** Exercise requirements **
Every line below should come back exactly as written, though the pictures stay out.

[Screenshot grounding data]
※ ※ ※

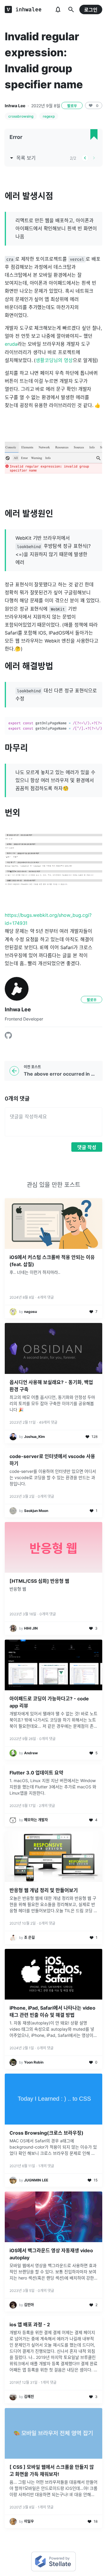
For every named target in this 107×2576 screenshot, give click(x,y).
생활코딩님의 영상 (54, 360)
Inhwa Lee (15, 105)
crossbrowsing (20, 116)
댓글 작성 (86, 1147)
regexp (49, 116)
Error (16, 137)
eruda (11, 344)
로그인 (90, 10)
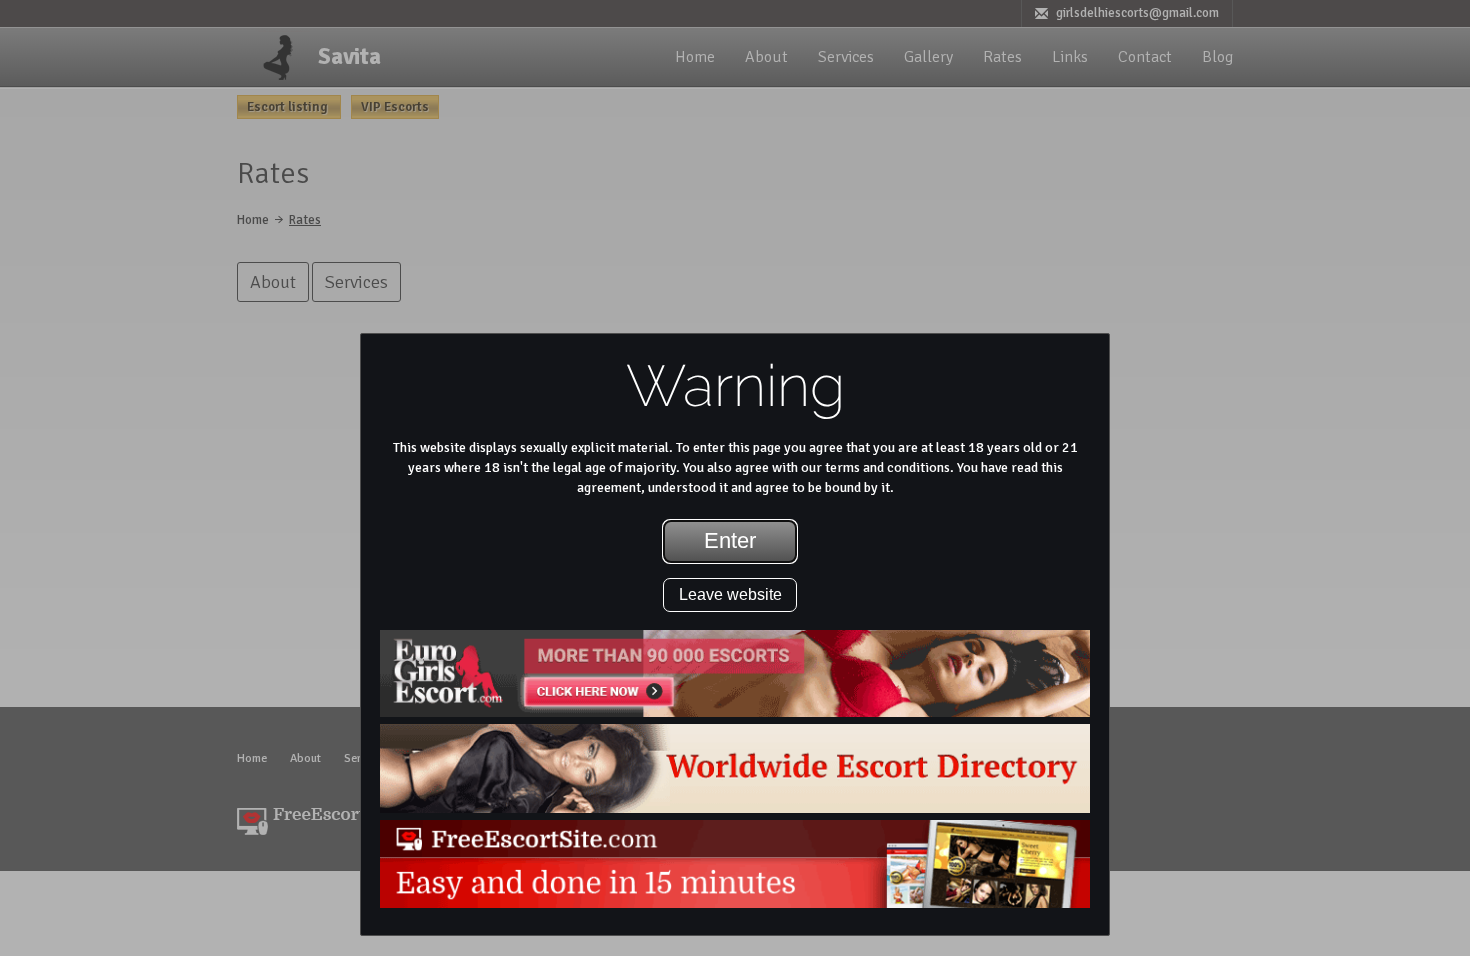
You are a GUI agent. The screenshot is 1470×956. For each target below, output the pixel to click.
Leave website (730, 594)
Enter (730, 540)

※ ※ ※

** Exercise output **
For every named target in this 107×2576 screenshot, give click(x,y).
생활코딩님의 영상 (54, 360)
Inhwa Lee (15, 105)
crossbrowsing (20, 116)
댓글 작성 (86, 1147)
regexp (49, 116)
Error (16, 137)
eruda (11, 344)
로그인 (90, 10)
You are a GUI agent. The screenshot is 1470×956. For each target below, output the pixel to click.
Leave website (730, 594)
Enter (730, 540)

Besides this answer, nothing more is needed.